После полуночи телефонные линии были свободны, и ему сразу дали отель «Авианосец». Он объяснил Дюброю, что Кандидо попал в небольшую аварию, что в воскресенье он наверняка будет играть против Гавра, и добавил:
— Я заеду к вам в Шартр, чтобы оплатить расходы.
Хозяин отеля не протествовал, видимо, считая это вполне нормальным. Пьер опять хотел схватить чемодан, но вспомнил, что должен что-то сказать Риотту. Мысль о том, что он снова побеспокоит друга, неожиданно развеселила его.

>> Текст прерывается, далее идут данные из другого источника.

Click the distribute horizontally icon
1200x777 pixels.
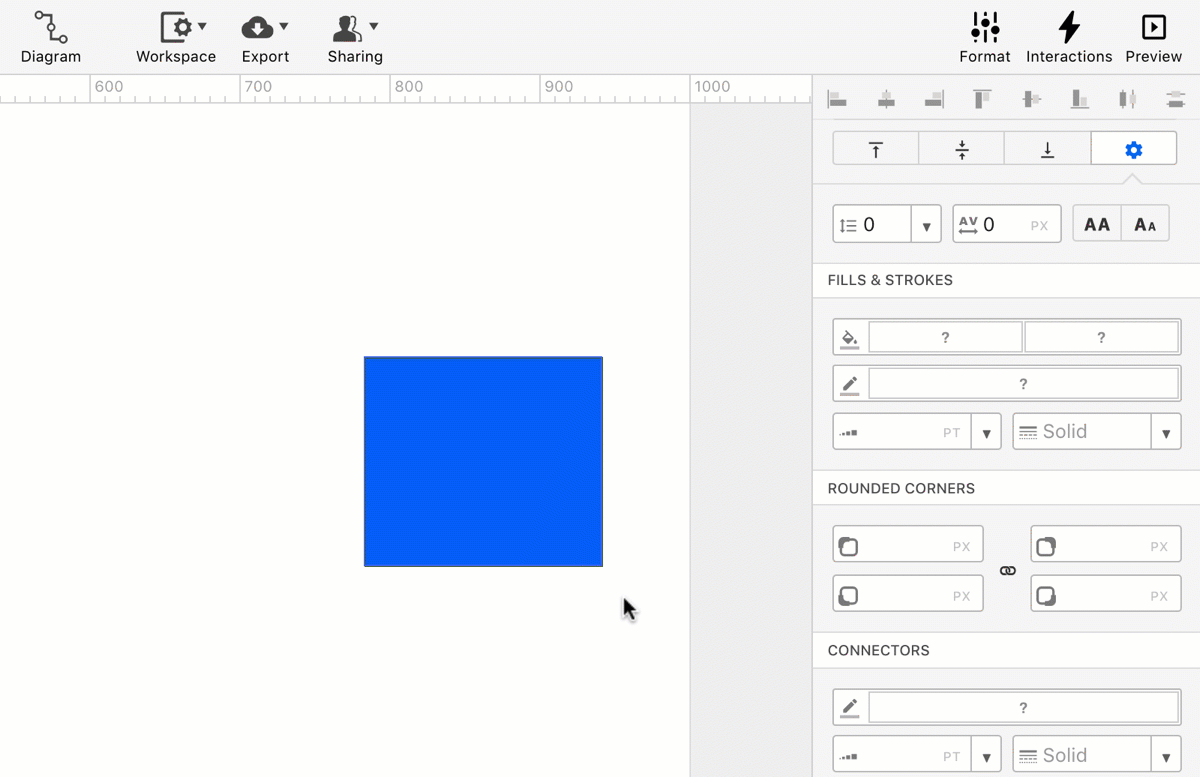(1127, 99)
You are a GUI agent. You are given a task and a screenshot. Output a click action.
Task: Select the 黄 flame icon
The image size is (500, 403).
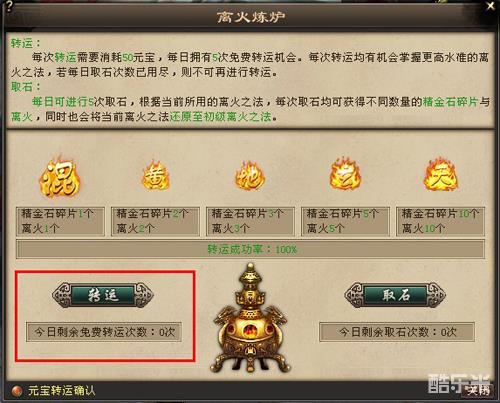[156, 176]
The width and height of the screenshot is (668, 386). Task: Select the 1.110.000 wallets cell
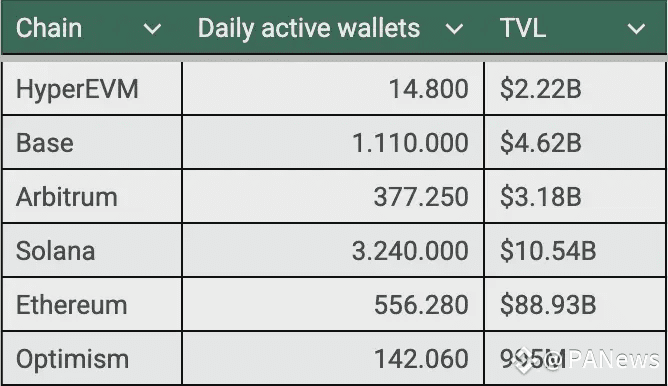333,142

— Алло! — вскричал рассерженный Риотт. Пьер заговорил вкрадчивым голосом:
— Это опять я. Я забыл — а это очень важно — попросить тебя напечатать в разделе новостей завтра утром короткую заметку о том, что вчера вечером на улице Мен какой-то лихач сбил насмерть молодого португальца. Я надеюсь, ты понимаешь зачем?
Риотт усмехнулся:
— Ты ошибаешься, если думаешь, что у меня затуманены мозги. Ты хочешь, чтобы преступники считали, что убили вас обоих.
Сен-Жюст положил трубку, поклявшись, что не будет его больше беспокоить до утра. Он в третий раз схватился за чемодан, но в этот момент увидел себя в зеркале. Как обычно, он был одет по-спортивному: рубашка с короткими рукавами, замшевый пиджак, джинсы, мокасины. Такая одежда не соответствовала облику Пьера Мартэна, каковым он должен был стать. Он разделся, покопался в гардеробе и достал оттуда синий костюм — «костюм первого причастия», как он называл его, который надевался лишь на вечера «к тете Жанне».
Выбрал белую рубашку, бордовый галстук и надел черные ботинки.
Переодевшись, он снова посмотрел в зеркало и посчитал, что достаточно изменил свою внешность. Теперь он больше был похож на молодого дипломанта политехнического института, чем на репортера газеты «Суар».
В который раз он взялся за чемодан и в который раз опять поставил его. В два часа ночи на улице Орфила нужно особое везение, чтобы поймать такси. Он заказал такси по телефону и, когда услышал, что оно будет у дверей через пять минут, окончательно покинул свой дом.